__YOUR INSTRUCTIONS__:
Recast everything in the listing from the line containing "What do you see at coordinates (1492, 365)" down to the line containing "view is located at coordinates (29, 51).", both lines included, as a numbered list, leaving out blank lines.
━━━━━ DATA FOR THIS TASK ━━━━━
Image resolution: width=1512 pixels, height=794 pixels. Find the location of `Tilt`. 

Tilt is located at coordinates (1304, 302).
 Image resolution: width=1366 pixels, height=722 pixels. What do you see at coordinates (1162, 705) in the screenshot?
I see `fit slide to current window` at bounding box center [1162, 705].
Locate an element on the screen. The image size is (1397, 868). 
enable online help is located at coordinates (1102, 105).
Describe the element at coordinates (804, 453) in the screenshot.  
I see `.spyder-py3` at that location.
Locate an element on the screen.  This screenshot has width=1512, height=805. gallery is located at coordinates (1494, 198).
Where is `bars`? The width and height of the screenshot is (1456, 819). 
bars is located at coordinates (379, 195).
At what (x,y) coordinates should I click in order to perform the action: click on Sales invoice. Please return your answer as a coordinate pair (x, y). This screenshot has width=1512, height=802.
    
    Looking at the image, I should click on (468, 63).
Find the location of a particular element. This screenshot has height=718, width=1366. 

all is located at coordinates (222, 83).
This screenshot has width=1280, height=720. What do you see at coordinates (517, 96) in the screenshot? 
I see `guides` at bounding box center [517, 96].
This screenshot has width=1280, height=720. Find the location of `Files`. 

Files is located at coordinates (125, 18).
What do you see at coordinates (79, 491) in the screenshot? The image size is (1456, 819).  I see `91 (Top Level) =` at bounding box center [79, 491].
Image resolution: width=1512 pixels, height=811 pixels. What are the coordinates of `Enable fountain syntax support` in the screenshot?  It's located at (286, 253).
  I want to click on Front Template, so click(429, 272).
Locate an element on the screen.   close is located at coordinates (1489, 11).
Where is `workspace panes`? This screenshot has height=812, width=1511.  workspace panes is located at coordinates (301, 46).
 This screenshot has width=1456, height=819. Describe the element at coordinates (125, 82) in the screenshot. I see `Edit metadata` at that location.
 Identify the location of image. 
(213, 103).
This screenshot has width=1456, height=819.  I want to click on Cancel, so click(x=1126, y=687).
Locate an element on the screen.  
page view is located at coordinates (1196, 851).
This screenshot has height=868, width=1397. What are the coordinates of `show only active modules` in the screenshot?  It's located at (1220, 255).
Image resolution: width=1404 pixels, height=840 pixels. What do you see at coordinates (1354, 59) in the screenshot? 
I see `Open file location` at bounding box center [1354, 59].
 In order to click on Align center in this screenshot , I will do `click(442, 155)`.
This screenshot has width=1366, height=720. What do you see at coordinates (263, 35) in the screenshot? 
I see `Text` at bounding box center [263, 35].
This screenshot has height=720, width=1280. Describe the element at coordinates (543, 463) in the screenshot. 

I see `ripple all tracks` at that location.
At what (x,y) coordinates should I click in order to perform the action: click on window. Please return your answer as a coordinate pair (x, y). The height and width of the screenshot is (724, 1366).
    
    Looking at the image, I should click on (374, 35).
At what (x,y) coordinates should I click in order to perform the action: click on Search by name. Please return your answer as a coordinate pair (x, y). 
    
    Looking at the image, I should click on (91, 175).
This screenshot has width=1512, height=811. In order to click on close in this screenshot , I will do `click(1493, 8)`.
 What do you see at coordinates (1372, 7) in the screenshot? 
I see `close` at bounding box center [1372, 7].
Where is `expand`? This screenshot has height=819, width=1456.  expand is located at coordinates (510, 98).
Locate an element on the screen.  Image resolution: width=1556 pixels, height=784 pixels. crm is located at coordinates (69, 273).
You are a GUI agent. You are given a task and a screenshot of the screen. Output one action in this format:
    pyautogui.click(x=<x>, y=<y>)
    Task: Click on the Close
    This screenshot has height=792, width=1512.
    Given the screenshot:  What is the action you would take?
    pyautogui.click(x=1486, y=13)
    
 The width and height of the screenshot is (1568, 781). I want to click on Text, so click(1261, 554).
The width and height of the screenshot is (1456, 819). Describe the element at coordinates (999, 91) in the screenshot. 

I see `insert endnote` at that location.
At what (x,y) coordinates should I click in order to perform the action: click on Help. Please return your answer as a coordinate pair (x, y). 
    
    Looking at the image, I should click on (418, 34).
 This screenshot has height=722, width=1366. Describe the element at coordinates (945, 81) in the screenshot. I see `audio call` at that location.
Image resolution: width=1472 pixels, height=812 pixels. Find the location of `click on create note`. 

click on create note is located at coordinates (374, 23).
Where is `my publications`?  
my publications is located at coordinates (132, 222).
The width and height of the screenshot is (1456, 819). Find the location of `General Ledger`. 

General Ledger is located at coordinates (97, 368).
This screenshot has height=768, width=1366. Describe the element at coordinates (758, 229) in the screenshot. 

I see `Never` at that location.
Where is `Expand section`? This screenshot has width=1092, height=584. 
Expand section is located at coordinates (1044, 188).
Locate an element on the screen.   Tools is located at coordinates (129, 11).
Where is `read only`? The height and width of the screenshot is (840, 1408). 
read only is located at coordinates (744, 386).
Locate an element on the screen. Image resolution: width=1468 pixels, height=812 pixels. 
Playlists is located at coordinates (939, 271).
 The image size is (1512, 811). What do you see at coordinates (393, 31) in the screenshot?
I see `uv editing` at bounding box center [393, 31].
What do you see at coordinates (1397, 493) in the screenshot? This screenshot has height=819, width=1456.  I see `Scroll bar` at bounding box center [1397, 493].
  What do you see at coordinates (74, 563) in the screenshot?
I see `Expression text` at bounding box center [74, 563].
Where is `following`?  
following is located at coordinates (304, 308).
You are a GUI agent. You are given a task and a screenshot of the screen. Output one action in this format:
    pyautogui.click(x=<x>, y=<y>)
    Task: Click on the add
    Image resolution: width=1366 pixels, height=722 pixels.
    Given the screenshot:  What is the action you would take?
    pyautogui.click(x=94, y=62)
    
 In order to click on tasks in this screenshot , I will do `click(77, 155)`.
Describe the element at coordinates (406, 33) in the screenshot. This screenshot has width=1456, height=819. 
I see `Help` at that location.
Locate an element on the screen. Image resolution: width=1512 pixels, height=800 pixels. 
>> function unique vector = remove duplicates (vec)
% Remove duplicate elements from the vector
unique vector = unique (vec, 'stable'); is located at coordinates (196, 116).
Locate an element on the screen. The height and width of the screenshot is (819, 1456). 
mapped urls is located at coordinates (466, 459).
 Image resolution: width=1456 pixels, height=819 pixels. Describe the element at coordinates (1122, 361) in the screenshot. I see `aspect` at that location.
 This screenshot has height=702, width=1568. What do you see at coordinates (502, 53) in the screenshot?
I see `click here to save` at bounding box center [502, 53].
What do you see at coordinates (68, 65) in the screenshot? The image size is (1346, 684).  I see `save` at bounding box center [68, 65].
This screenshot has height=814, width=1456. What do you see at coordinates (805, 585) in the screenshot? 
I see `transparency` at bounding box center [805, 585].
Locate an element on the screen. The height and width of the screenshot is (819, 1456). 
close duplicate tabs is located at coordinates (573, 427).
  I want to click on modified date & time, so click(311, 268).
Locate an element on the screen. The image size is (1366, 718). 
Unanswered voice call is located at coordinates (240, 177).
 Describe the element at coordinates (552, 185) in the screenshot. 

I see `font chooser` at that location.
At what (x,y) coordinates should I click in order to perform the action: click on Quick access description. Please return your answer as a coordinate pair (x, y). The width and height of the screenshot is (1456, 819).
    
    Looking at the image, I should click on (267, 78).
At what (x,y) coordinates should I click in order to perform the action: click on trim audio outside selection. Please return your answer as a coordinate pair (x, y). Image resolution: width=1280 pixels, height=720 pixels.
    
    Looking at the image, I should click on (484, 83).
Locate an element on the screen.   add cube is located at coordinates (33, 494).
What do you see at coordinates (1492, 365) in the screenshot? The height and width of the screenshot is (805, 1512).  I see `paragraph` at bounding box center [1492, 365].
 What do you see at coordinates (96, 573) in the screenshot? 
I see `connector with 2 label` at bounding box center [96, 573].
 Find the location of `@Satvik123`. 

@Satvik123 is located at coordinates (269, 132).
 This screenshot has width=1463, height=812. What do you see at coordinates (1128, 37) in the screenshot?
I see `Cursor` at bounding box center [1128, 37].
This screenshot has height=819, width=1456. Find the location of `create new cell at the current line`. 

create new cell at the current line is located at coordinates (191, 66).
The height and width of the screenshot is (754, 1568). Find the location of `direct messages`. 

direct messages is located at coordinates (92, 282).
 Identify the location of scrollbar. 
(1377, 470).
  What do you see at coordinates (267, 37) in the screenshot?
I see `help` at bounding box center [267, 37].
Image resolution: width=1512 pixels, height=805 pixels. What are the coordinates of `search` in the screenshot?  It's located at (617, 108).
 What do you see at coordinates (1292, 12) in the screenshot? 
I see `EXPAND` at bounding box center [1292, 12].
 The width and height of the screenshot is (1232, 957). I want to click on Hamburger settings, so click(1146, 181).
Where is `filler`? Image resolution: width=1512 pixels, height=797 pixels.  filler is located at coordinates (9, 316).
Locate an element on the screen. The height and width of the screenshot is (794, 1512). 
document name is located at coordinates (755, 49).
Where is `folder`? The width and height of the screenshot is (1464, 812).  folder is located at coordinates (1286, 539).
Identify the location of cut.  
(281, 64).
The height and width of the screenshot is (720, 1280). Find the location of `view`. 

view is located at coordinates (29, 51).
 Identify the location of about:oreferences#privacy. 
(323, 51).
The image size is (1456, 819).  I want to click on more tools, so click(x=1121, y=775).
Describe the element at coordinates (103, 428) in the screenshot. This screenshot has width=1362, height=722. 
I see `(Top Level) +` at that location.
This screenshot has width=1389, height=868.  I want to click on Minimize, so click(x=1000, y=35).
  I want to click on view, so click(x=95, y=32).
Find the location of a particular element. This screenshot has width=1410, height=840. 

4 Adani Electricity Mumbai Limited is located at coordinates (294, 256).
━━━━━
__RESULT FOR THIS EXERCISE__:
1. What do you see at coordinates (1492, 365) in the screenshot? The height and width of the screenshot is (805, 1512).  I see `paragraph` at bounding box center [1492, 365].
2.  What do you see at coordinates (96, 573) in the screenshot? 
3. I see `connector with 2 label` at bounding box center [96, 573].
4.  Find the location of `@Satvik123`. 
5. @Satvik123 is located at coordinates (269, 132).
6.  This screenshot has width=1463, height=812. What do you see at coordinates (1128, 37) in the screenshot?
7. I see `Cursor` at bounding box center [1128, 37].
8. This screenshot has height=819, width=1456. Find the location of `create new cell at the current line`. 
9. create new cell at the current line is located at coordinates (191, 66).
10. The height and width of the screenshot is (754, 1568). Find the location of `direct messages`. 
11. direct messages is located at coordinates (92, 282).
12.  Identify the location of scrollbar. 
13. (1377, 470).
14.   What do you see at coordinates (267, 37) in the screenshot?
15. I see `help` at bounding box center [267, 37].
16. Image resolution: width=1512 pixels, height=805 pixels. What are the coordinates of `search` in the screenshot?  It's located at (617, 108).
17.  What do you see at coordinates (1292, 12) in the screenshot? 
18. I see `EXPAND` at bounding box center [1292, 12].
19.  The width and height of the screenshot is (1232, 957). I want to click on Hamburger settings, so click(1146, 181).
20. Where is `filler`? Image resolution: width=1512 pixels, height=797 pixels.  filler is located at coordinates (9, 316).
21. Locate an element on the screen. The height and width of the screenshot is (794, 1512). 
22. document name is located at coordinates (755, 49).
23. Where is `folder`? The width and height of the screenshot is (1464, 812).  folder is located at coordinates (1286, 539).
24. Identify the location of cut.  
25. (281, 64).
26. The height and width of the screenshot is (720, 1280). Find the location of `view`. 
27. view is located at coordinates (29, 51).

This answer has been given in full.